* PROMPT 1 *
In the listing, replace "three-dot menu" with "overflow menu" across the stretch from the line containing "You are a GUI" through the line containing "pos(1312,398)", keeping everything else unchanged. Leave the pictures out of your answer.

* SELECTED EXCERPT *
.....
The issue being considered here has a long
history. Time and again, it has been subjected to judicial inspection including
by the Supreme Court and in spite of the decisions of the Apex court,
conflicting decisions are being delivered by the courts on the subject as was
highlighted by this feature published in BCAJ, some 25 years ago.

The Supreme court in the case of Harprasad
& Co. (P) Ltd. 99 ITR 118 (SC)
(supra) held that losses from a
source, the income whereof did not enter into computation of total income, was
not eligible for set-off against income from other sources. The Supreme court
in yet another case, Karamchand Premchand & Co. (supra),
narrated the circumstances where the losses of the  given nature were eligible for set-off.

One would have thought the issue of set-off
was settled with the Supreme court decisions on the subject, but as is pointed
out by the conflicting decisions of the Tribunal that the issue is alive and
kicking. Subsequent to the Apex court decisions, the Madras High Court in the
case S.S. Thiagarajan 129 ITR 115(Mad) examined the issue to decide
against the eligibility for set-off of such losses from an exempt source of
income. In that case, the assessee had incurred losses on his activity of
racing and betting on horses, the income whereof was otherwise exempt u/s.
.....
* DATA ENTRIES *
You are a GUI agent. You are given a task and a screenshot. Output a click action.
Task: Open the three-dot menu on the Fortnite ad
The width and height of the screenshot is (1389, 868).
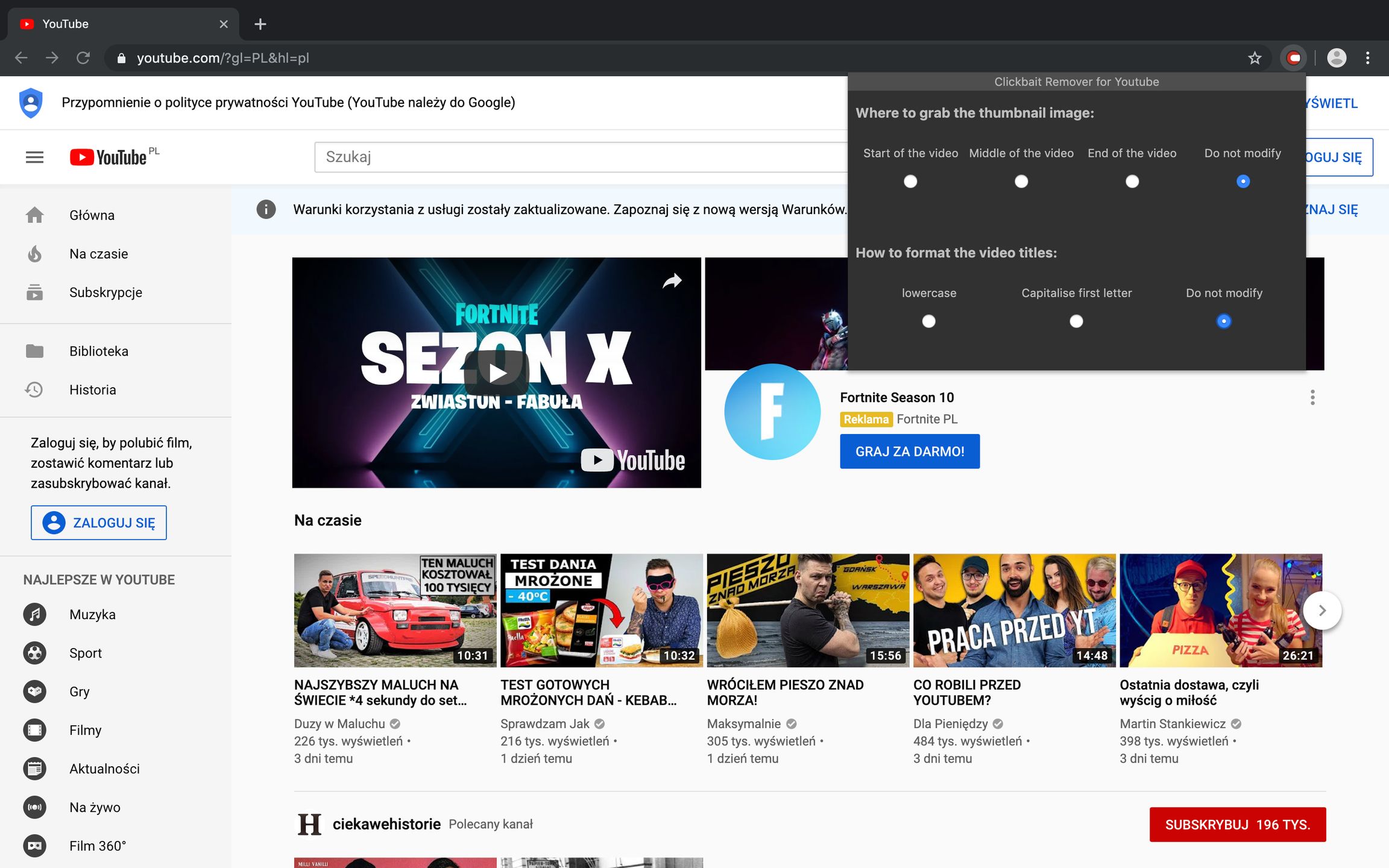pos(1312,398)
.....
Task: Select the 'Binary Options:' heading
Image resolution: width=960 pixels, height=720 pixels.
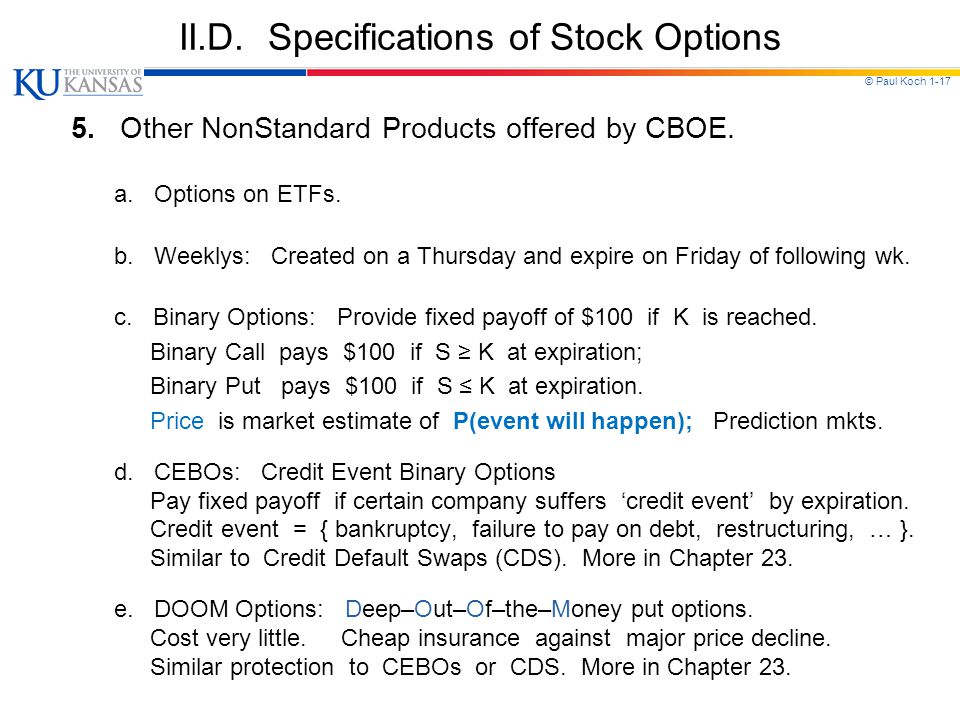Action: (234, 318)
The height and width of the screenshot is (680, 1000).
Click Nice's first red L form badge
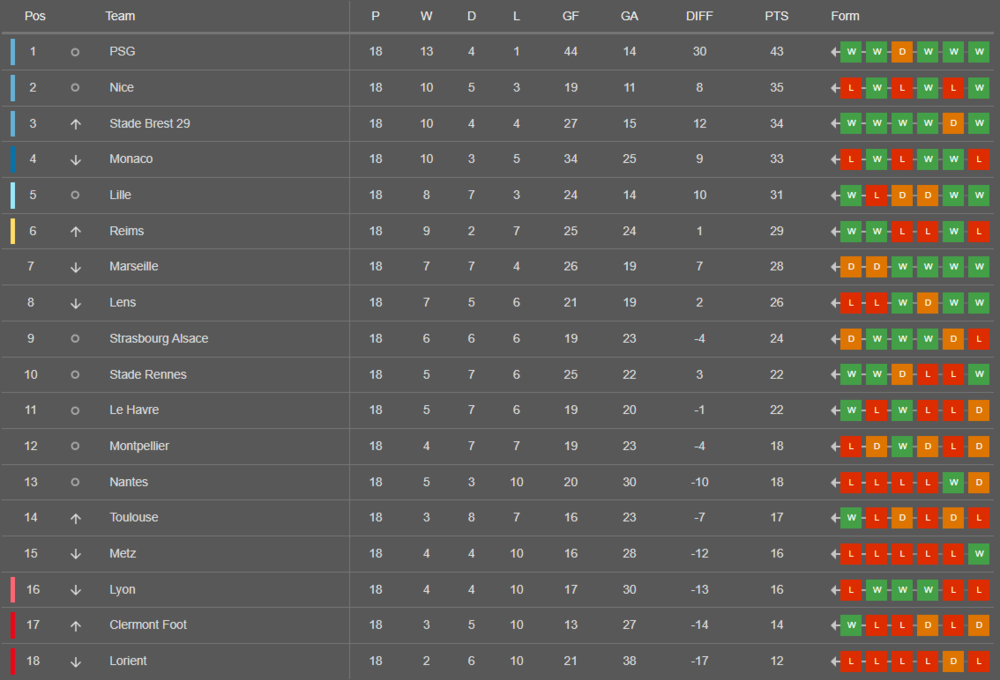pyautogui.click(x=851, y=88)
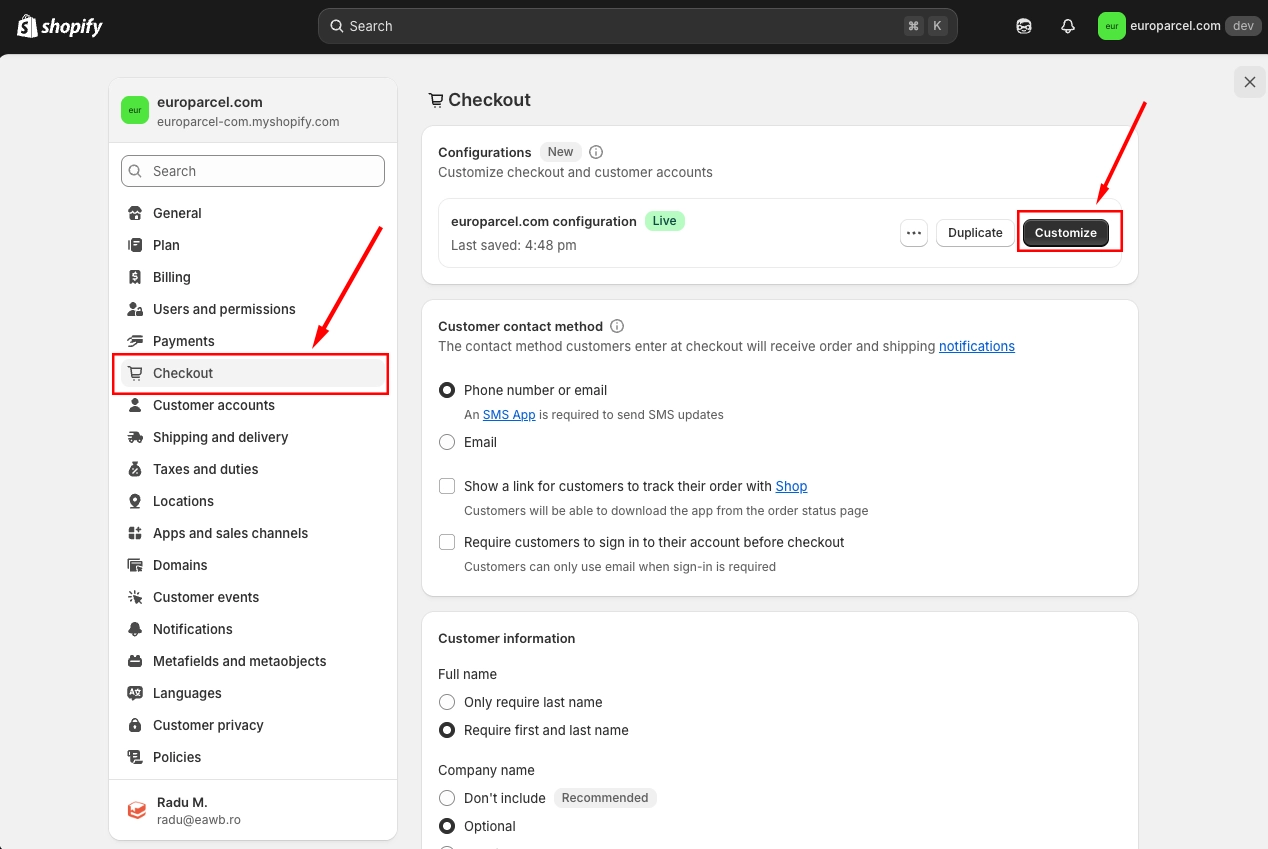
.....
* PROMPT 2 *
Copy word for word the stretch of the passage on setting off losses from "The Supreme court in" through "eligible for set-off.".

* CORRECT OUTPUT 1 *
You are a GUI agent. You are given a task and a screenshot. Output a click action.
Task: Open the overflow menu on the Fortnite ad
The width and height of the screenshot is (1389, 868).
pos(1312,398)

* CORRECT OUTPUT 2 *
The Supreme court in the case of Harprasad
& Co. (P) Ltd. 99 ITR 118 (SC)
(supra) held that losses from a
source, the income whereof did not enter into computation of total income, was
not eligible for set-off against income from other sources. The Supreme court
in yet another case, Karamchand Premchand & Co. (supra),
narrated the circumstances where the losses of the  given nature were eligible for set-off.